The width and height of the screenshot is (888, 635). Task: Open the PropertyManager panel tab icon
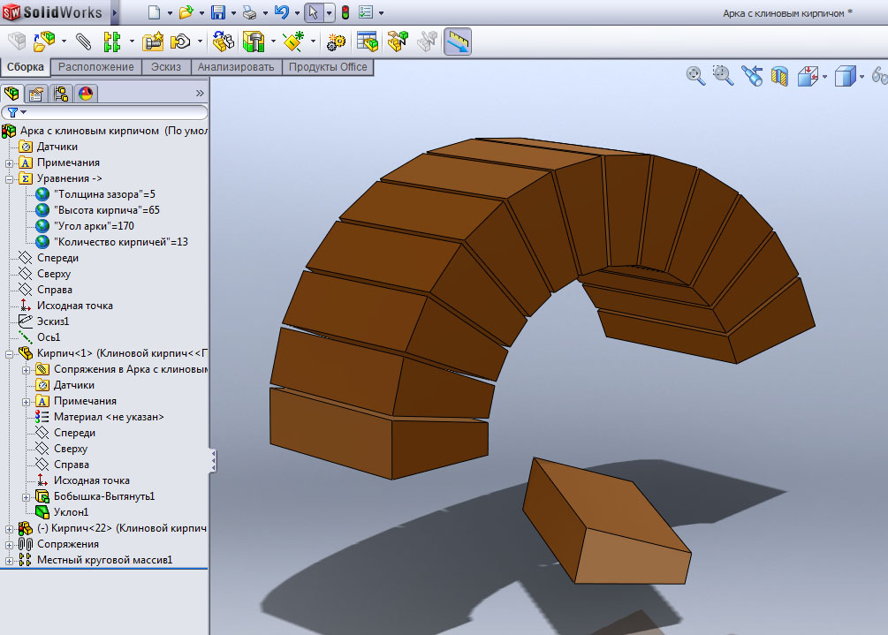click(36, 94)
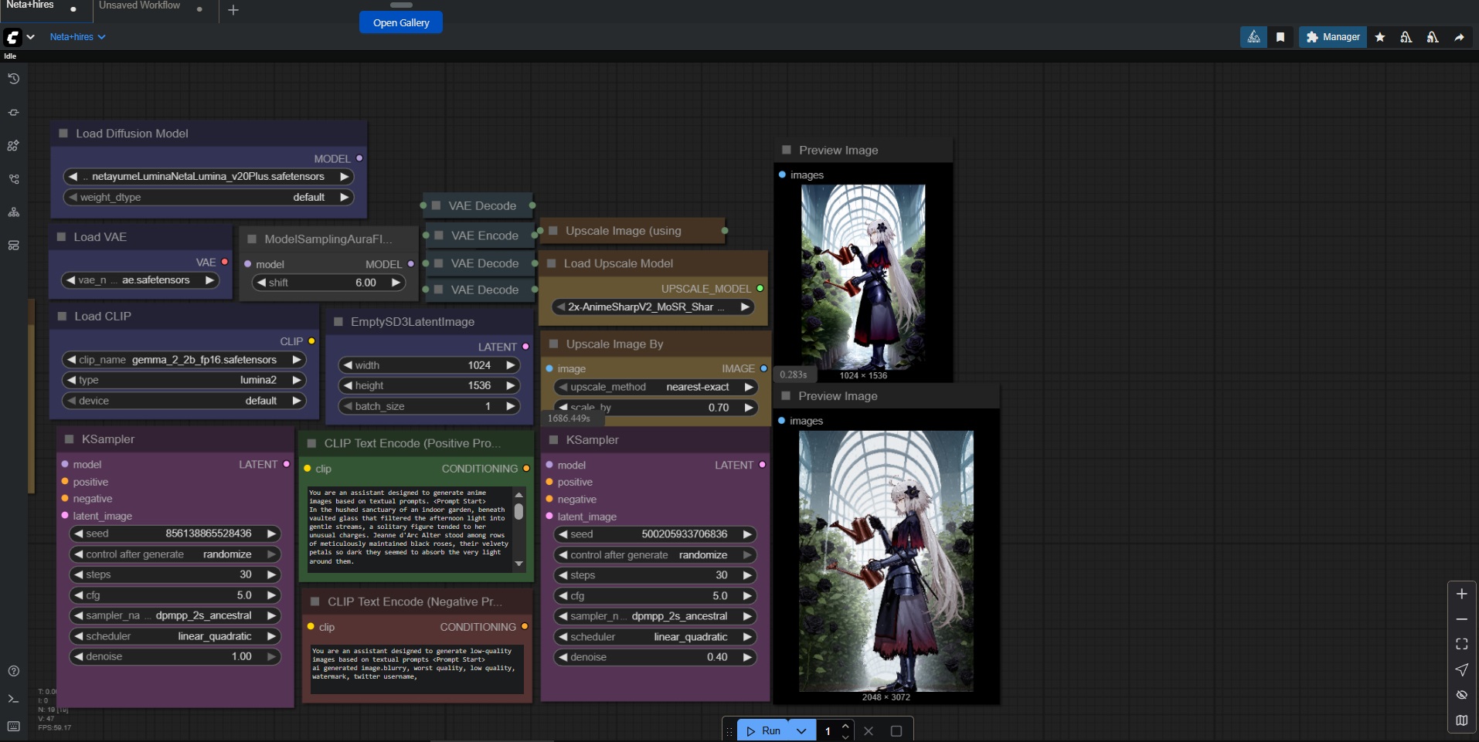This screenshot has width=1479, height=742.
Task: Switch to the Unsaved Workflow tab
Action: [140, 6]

####

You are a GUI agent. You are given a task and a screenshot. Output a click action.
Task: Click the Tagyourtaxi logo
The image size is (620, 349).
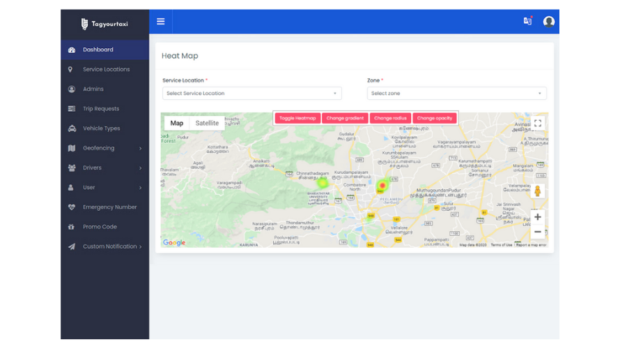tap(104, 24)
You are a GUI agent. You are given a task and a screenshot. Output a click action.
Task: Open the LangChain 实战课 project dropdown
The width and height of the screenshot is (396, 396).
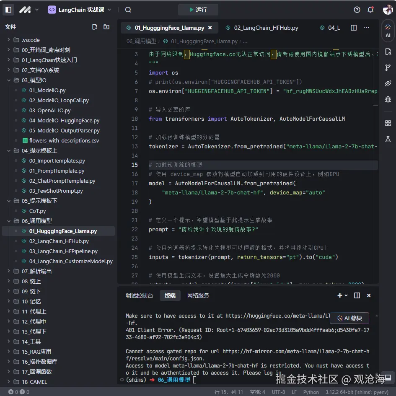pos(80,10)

####

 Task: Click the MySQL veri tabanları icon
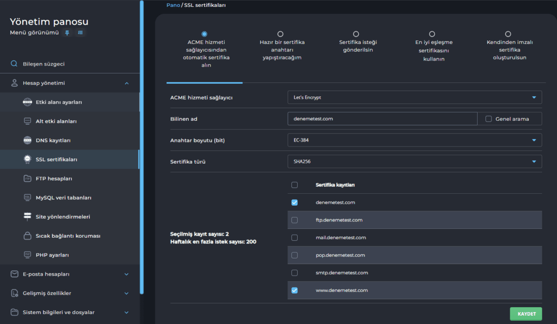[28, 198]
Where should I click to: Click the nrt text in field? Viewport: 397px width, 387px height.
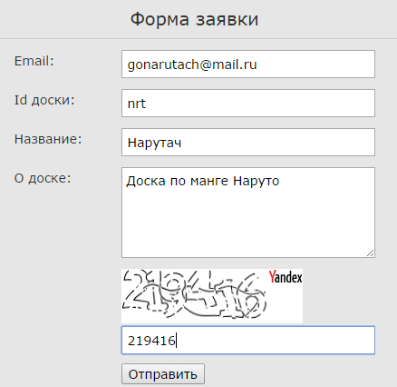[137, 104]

####

▶ [Work to do]: Copy out, word for word, the lines of the entries from the one containing "The width and height of the screenshot is (888, 635)." up to and including the one containing "Action: [140, 6]". Leave the pictures out.

▶ [Task result]:
The width and height of the screenshot is (888, 635). Task: Open the PropertyManager panel tab icon
click(36, 94)
This screenshot has width=1479, height=742.
Task: Switch to the Unsaved Workflow tab
Action: [140, 6]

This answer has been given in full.